Let $\varepsilon \in \R^+$, and suppose we want to ensure $\norm{\vb{x}-\vb{x}^{k}} < \varepsilon$. It would be sufficient to ensure $$ \norm{G}^k\norm{\vb{x} - \vb{x}^0} < \varepsilon \quad\Leftrightarrow\quad k > \frac{\log\varepsilon - \log\norm{\vb{x} - \vb{x}^0}}{\log\norm{G}} = \frac{\log\norm{\vb{x} - \vb{x}^0} - \log\varepsilon}{\log\norm{G}^{-1}} $$ (the last equality is just for convenience, since $\norm{G} < 1$ implies $\log\norm{G}^{-1} > 0$).
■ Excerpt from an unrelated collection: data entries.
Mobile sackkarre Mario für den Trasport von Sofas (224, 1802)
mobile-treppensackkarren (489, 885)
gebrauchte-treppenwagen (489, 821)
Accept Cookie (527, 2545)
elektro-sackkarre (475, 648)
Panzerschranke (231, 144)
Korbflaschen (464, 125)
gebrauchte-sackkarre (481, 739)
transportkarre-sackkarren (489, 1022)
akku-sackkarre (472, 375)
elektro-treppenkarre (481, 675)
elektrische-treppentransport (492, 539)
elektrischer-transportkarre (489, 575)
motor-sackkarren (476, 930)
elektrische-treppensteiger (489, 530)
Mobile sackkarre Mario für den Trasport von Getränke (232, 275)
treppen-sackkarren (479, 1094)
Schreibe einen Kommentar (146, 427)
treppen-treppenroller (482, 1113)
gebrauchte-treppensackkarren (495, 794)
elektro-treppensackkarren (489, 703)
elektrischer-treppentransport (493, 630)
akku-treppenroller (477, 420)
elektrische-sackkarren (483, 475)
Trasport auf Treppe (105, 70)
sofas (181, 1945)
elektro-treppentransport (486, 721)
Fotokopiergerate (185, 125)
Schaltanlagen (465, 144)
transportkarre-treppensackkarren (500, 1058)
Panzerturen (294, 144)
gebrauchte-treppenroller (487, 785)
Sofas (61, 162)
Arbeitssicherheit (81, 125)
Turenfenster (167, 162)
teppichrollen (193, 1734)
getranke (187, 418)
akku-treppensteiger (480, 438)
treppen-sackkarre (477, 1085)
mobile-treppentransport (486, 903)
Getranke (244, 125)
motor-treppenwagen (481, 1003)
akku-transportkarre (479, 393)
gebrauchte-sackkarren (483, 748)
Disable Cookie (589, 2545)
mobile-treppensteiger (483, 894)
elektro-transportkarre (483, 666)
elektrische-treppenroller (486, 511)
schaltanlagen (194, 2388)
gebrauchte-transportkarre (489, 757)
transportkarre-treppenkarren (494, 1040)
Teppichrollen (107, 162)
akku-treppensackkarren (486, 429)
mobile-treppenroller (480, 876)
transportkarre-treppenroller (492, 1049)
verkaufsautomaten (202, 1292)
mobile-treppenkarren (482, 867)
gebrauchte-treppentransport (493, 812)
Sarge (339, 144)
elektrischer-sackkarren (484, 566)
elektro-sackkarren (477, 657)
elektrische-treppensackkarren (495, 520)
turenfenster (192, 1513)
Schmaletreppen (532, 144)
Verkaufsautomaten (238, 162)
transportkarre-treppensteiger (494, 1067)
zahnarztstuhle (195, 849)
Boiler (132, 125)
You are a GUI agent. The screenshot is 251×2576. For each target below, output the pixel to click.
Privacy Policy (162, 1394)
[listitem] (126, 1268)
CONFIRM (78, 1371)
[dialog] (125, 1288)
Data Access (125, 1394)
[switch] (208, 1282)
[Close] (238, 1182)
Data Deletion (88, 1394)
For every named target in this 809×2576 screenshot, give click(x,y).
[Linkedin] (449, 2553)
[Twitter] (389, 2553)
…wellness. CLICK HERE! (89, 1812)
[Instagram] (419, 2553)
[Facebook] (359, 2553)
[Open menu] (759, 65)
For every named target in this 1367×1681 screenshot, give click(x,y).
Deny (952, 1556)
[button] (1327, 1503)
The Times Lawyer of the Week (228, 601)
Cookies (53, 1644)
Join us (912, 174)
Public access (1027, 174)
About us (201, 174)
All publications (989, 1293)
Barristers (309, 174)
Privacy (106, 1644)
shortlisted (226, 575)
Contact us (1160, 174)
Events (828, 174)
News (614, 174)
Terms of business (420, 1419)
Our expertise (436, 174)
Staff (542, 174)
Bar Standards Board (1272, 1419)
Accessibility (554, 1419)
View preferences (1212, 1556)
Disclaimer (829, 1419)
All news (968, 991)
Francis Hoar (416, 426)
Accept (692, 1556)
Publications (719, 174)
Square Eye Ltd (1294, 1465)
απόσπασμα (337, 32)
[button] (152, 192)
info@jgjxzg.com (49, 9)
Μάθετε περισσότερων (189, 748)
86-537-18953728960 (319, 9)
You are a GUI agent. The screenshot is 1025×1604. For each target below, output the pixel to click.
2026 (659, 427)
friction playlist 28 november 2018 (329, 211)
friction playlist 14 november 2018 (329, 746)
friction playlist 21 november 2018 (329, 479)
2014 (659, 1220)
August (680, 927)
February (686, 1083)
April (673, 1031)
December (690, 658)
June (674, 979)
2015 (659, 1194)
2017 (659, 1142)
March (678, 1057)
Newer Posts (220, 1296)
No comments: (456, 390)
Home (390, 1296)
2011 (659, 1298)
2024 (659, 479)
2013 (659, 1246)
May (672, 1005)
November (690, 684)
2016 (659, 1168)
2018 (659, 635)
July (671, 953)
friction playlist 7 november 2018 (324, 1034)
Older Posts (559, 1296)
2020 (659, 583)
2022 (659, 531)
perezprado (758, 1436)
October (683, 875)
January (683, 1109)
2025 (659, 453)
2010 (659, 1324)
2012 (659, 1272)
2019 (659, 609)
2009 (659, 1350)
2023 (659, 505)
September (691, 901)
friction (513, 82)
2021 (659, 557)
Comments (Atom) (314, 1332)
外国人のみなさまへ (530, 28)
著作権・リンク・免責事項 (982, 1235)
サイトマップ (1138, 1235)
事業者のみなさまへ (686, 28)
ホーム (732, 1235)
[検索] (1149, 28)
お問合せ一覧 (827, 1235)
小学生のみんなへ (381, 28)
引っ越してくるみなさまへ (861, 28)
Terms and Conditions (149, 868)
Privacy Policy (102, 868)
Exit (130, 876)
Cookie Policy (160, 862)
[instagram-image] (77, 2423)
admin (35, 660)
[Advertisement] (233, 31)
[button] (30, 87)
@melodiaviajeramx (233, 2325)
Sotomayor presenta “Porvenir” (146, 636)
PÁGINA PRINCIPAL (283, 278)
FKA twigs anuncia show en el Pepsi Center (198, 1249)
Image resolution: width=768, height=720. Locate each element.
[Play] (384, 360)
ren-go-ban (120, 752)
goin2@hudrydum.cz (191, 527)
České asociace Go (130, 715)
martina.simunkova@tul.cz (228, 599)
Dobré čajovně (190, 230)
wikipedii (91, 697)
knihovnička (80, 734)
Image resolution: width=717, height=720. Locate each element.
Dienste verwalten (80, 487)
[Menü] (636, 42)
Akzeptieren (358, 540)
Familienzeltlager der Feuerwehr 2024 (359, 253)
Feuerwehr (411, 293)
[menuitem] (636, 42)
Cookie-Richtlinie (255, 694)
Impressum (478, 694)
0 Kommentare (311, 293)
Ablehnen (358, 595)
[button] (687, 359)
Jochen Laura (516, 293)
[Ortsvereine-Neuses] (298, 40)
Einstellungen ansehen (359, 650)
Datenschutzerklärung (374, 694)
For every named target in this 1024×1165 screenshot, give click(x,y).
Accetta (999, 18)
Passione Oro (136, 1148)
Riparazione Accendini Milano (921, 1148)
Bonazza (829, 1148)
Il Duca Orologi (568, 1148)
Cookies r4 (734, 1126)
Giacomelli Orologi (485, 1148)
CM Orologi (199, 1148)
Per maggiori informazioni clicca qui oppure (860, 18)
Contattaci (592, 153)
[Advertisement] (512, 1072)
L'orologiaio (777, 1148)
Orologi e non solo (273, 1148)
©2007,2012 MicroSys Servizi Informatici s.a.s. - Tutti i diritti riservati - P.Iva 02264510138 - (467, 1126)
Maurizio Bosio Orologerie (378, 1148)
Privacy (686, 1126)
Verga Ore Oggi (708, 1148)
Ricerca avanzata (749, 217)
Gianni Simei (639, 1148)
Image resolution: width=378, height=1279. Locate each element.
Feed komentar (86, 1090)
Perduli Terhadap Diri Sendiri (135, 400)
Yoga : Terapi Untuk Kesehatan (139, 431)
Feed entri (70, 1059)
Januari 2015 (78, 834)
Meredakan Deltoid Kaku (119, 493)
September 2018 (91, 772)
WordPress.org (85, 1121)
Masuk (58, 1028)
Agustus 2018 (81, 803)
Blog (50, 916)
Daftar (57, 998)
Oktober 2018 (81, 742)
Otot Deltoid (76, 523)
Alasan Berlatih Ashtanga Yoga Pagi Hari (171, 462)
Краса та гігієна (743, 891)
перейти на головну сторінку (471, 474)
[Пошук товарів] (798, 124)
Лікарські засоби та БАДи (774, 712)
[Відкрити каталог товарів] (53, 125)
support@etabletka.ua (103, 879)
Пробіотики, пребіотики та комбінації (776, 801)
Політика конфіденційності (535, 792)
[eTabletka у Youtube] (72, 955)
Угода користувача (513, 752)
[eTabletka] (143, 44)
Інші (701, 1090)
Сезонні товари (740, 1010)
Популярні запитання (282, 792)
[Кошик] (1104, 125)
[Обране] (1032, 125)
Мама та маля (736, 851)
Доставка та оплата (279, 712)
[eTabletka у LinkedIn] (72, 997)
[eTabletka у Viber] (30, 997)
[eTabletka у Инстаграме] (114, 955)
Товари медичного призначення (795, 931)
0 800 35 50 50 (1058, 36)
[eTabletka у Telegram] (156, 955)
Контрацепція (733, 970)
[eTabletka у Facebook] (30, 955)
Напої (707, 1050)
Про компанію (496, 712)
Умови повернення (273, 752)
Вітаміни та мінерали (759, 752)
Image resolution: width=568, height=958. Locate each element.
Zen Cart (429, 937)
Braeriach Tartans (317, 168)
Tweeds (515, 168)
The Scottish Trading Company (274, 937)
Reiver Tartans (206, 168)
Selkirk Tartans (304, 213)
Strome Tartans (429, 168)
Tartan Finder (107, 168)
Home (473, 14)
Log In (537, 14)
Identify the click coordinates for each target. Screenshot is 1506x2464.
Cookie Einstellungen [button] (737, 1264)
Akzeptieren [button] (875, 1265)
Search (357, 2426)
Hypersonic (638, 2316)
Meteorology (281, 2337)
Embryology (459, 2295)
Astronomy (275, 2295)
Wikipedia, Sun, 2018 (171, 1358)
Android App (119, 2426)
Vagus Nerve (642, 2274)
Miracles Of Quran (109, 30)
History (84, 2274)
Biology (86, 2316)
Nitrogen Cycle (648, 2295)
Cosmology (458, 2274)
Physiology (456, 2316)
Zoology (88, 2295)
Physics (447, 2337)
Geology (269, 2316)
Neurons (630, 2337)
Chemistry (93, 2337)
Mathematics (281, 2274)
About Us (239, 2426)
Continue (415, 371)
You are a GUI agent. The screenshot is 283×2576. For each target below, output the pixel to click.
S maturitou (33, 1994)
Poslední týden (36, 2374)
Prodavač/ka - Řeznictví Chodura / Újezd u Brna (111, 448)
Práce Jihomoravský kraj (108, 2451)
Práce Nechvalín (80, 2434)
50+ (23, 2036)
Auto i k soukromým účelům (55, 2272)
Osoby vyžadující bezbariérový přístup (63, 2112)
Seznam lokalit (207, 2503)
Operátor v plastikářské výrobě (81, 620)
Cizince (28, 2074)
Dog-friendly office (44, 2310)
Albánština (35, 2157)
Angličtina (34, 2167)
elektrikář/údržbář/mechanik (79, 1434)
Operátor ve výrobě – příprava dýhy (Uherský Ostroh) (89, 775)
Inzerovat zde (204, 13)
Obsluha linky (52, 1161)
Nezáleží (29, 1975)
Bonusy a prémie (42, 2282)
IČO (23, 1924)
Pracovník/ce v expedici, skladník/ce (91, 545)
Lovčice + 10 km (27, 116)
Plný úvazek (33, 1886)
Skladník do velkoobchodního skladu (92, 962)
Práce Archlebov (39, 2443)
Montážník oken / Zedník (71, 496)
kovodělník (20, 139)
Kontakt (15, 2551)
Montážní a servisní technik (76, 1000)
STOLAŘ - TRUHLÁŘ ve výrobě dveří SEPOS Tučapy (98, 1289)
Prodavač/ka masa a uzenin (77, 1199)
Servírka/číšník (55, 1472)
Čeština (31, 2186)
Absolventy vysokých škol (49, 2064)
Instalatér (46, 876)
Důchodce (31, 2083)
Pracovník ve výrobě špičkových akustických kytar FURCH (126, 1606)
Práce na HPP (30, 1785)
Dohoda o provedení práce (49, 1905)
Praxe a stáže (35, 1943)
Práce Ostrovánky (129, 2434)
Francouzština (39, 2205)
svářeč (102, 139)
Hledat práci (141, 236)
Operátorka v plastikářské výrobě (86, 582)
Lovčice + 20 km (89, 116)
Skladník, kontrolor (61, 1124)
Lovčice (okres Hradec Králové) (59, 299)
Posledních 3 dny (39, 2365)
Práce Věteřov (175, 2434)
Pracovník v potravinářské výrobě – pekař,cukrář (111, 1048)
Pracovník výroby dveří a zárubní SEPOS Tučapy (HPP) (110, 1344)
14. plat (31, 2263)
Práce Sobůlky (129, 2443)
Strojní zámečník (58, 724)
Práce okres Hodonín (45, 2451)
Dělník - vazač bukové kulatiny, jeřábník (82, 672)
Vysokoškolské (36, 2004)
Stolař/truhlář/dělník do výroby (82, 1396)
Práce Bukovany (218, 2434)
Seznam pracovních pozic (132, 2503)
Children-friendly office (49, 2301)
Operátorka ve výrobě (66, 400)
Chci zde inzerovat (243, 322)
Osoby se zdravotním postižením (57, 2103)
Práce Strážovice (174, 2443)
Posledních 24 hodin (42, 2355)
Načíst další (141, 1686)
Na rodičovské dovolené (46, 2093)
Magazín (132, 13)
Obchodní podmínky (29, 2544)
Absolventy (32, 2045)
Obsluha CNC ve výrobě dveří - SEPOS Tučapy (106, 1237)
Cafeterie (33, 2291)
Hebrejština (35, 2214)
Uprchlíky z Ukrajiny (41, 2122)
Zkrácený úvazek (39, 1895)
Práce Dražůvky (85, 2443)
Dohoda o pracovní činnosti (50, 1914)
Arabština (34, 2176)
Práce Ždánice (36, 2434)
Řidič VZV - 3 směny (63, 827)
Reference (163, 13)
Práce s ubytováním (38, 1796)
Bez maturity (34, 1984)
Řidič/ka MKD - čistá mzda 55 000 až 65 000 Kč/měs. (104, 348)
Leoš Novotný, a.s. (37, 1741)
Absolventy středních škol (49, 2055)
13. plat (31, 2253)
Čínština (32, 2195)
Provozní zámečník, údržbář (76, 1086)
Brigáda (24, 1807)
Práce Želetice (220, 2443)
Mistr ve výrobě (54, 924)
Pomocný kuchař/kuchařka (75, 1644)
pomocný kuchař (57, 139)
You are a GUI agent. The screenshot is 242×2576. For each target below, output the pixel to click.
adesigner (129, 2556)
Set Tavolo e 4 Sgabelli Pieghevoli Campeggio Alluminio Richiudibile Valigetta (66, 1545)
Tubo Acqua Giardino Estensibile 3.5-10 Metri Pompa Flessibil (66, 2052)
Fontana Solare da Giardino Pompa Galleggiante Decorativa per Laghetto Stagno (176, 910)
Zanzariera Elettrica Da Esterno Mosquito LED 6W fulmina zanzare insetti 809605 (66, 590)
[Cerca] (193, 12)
Now, the problem is the expression $\norm{\vb{x} - \vb{x}^0}\,$: if we were to use it to estimate the amount of iterations we needed to make, we would need to know the "exact" solution, $\vb{x}$, which is impractical. So, in a practical situation, we would need to estimate that expression. Concretely, we would need to find an upper bound $M\in\R^+\,$, such that $\norm{\vb{x} - \vb{x}^0} \le M\,.$ Indeed, the inequality $$ k > \frac{\log M - \log\varepsilon}{\log\norm{G}^{-1}} $$ would necessarily imply $$ k > \frac{\log\norm{\vb{x} - \vb{x}^0} - \log\varepsilon}{\log\norm{G}^{-1}}\,, $$ and thus, through all our previous reasoning, the condition $\norm{\vb{x}-\vb{x}^{k}} < \varepsilon$ would be satisfied—so we could set the number of iterations to $$ k = \left\lceil \frac{\log M - \log\varepsilon}{\log\norm{G}^{-1}} \right\rceil\,. $$
But the author of the book simply takes $\norm{\vb{x} - \vb{x}^0} \approx \norm{\vb{x}^1 - \vb{x}^0}\,$, without making sure that $\norm{\vb{x} - \vb{x}^0} \le \norm{\vb{x}^1 - \vb{x}^0}\,$. Wouldn't that allow the possibility that $\norm{\vb{x} - \vb{x}^0} > \norm{\vb{x}^1 - \vb{x}^0}\,,$ and thus imply the possibility of the condition $\norm{\vb{x}-\vb{x}^{k}} < \varepsilon$ not being satisfied (by taking $k = \left\lceil\frac{\log \norm{\vb{x}^1 - \vb{x}^0} - \log\varepsilon}{\log\norm{G}^{-1}} \right\rceil$)?
If so, what would be a way of finding an actual upper bound approximation of $\norm{\vb{x}-\vb{x}^{0}} = \norm{\vb{x}}$ (supposing $\vb{x}^0=\vb{0}$), therefore guaranteeing the condition $\norm{\vb{x}-\vb{x}^{k}} < \varepsilon$?